begin Document segment
The Rangers helped to shape Anglo-American settlement in the Wild, Wild, West by battling Native Americans, expelling the Chinese who’d built the US railway system, chasing down runaway Black slaves, and settling scores on behalf of their land-owning bosses. They functioned as a paramilitary force at the service of both the Texas Republic (1836–1845) and the State, after it joined the union. They relied on raw, physical violence.
It was precisely this pedigree, and these tactics, that birthed the original US Border Patrol.
From the start, the Patrol played a twin role in post-Civil War US society. With the Emancipation Proclamation and the abolition of slavery, the land barons of the American southwest needed another source of cheap labor to ensure maximum profit yields off their tens of thousands of acres of grains, fruit, vegetables, and cotton. They sent scouts across the border to encourage Mexicans to come sow their fields and harvest their crops. But this came into conflict with the nation’s nativists and eugenicists, who were hell-bent on keeping the country white. They marched into the hallowed halls of Congress to sound the alarm, as expert advisers, regarding the threat of “inferior stock.”
A political compromise was forged: the southwestern farmers and ranchers could have their cheap labor as long as it was kept temporary and marginalized. From its inception, therefore, the Border Patrol acted as the private police for the descendants of America’s white colonizers, on the one hand. And on the other, they patrolled the border to keep out the Chinese and other Asians, while monitoring the seasonal flow of Mexican farm hands and produce pickers.
“They were henchmen for the wealthy, people herders, and vigilantes, too,” says Jenn: an agency established on oppression that, even when formalized by the US government, attracted those who couldn’t get into regular law enforcement.
The Patrol gave second-class citizens a leg up out of poverty, a way to rise above, making its foundations classist too. Having grown up surrounded by sanctioned white violence toward people of color, the Patrol crafted itself into a vigilante-style law enforcement agency. As a result, it suffers from a tradition of being looked down upon — the low-life second cousins nobody really wants to acknowledge at the dinner table.
By the end of their first decade as a force, they added another arrow to their quiver. Prohibition gave rise to organized crime and the need to intercept smugglers at the border. Of course, some Border Patrol agents saw opportunity. Corruption thus began to work its way through the ranks. It thrived, in fact, because the Patrol has always operated in the nether-reaches of society with minimal, if any, oversight, and operating under a vow of silence — then as now.
US Border Patrol Pre-9/11: “A Thing That Crushes”
Of course, Jenn knew none this when she joined the agency. Everything she knows today, she learned on the job in Campo, California, from 1995 to 2001.
It only took four months of basic training, however, to figure out the best way to survive the Patrol as a woman: keep to yourself. This wasn’t always by choice. Oftentimes she had to hike her apprehensions back to headquarters because the men in her unit refused to pick her up, which turned out to be not such a bad thing.
“I learned a lot about the people I was arresting, walking them in or waiting for transport; about who they were and what they had run from.”
end Document segment
begin Provided information
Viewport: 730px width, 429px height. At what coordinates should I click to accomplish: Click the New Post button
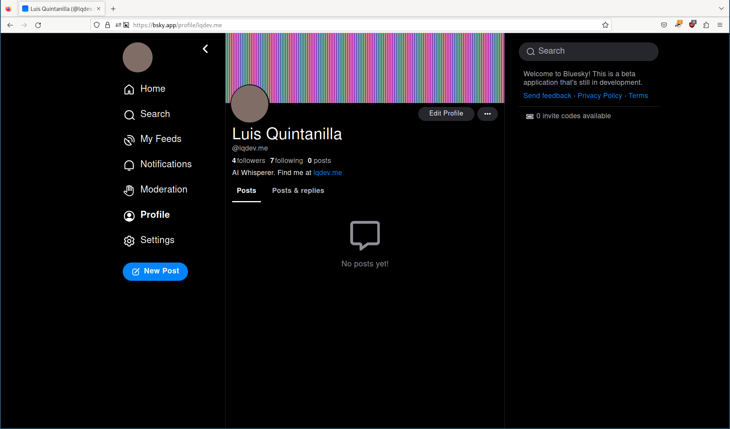155,271
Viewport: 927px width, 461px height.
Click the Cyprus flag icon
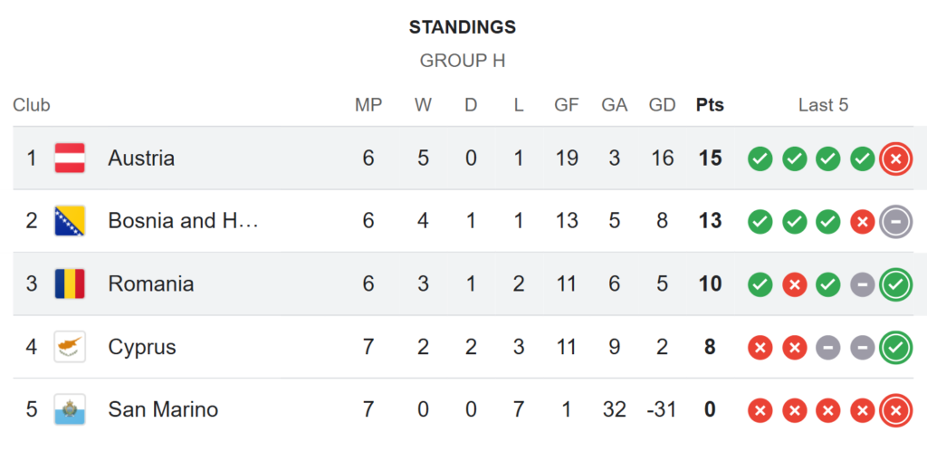pos(70,347)
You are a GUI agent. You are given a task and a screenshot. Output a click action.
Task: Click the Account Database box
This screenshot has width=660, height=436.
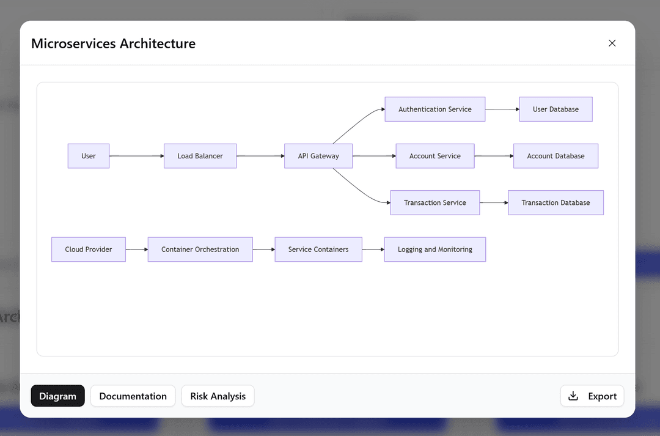[556, 156]
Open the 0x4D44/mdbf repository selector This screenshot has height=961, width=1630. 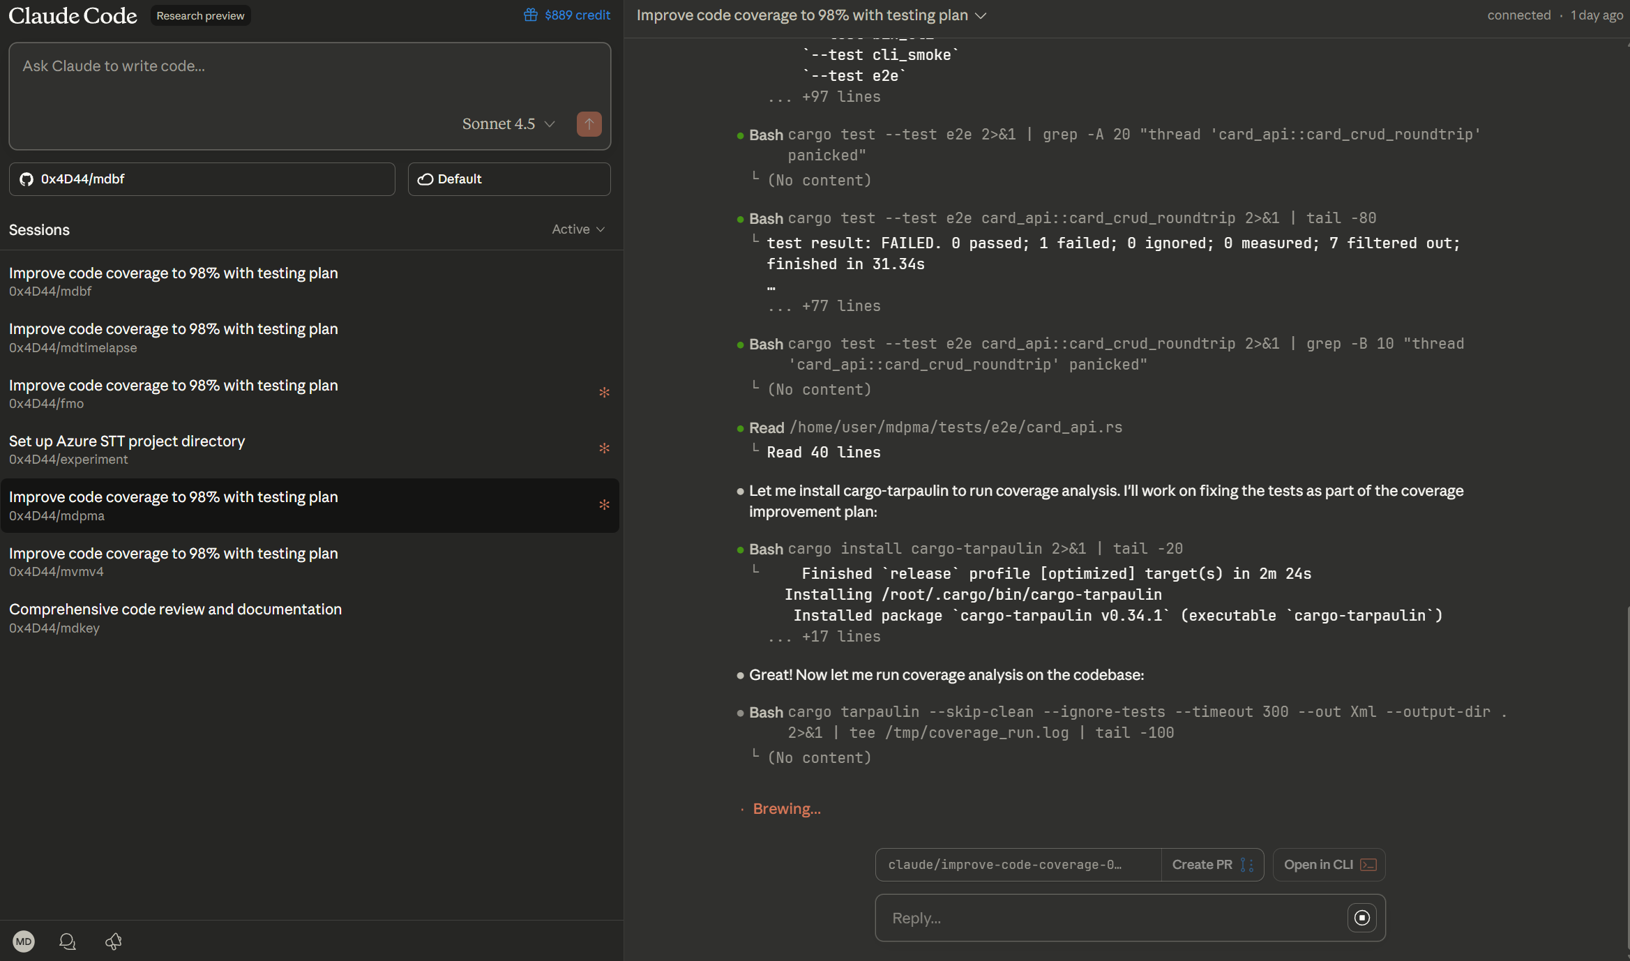[202, 179]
end Provided information
● Requirement 1
In the piece on the Border Patrol's origins, where did Jenn work on the job from 1995 to 2001?
● Requirement 2
Carry on the piece on the Border Patrol's origins, picking up after its last sentence.
These records were taken from a separate source.

● Task answer 1
Campo, California.

● Task answer 2
She remembers her first arrest, or “apprehension” in Border-Patrol speak. She was still a trainee, out with a superior patrolling in a van. They came upon a group and she confronted them, nervous, expecting to find hardened criminals laden with drugs and ammunition. But it was a family with a baby. They were gentle people, visibly poor, and clearly in distress.
“Aren’t they all drug-runners?” She asked her colleague. That’s what she’d been led to believe at the academy.
“No, they’re just crossing in search of work,” he said.
Jenn remembers her mother calling that night to ask about her new job. “I feel like a Nazi,” she answered.
When Jenn was part of Border Patrol, an agent’s only law enforcement trappings were a 6-shooter revolver, a baton, and one pair of handcuffs. There was no wall in Campo then, there wasn’t even a fence, just some barbed wire.
“It was more a community back then.” Mexican kids would come across the border during the day to play soccer on the flatter US land. The only east-west road through town ran north of the border line, making the border fluid. Families of both nationalities lived on both sides and crossed liberally for parties and dinners and school.
“We helped them when they lost their cattle and pigs.”
The border fence was in construction, however. It was coming her direction from the west, starting at Imperial Beach, north of Tijuana. It had reached Tecate, 15 miles from Campo, about the time Jenn earned her Border Patrol badge and uniform. It hit her area sometime in 1996, and kept going.
Turning Point #1 Even before Jenn’s tenure as a Border Patrol agent, the force had taken on another role: From labor police to the apprehension of illegal “aliens” to alcohol and drug interdiction, the 1970s and 80s brought to the borderlands floods of people fleeing the devastation and persecution wrought by the US-funded Dirty Wars. Yet the force resisted change: it never pivoted to see anew the needs and character of this new generation of border crosser.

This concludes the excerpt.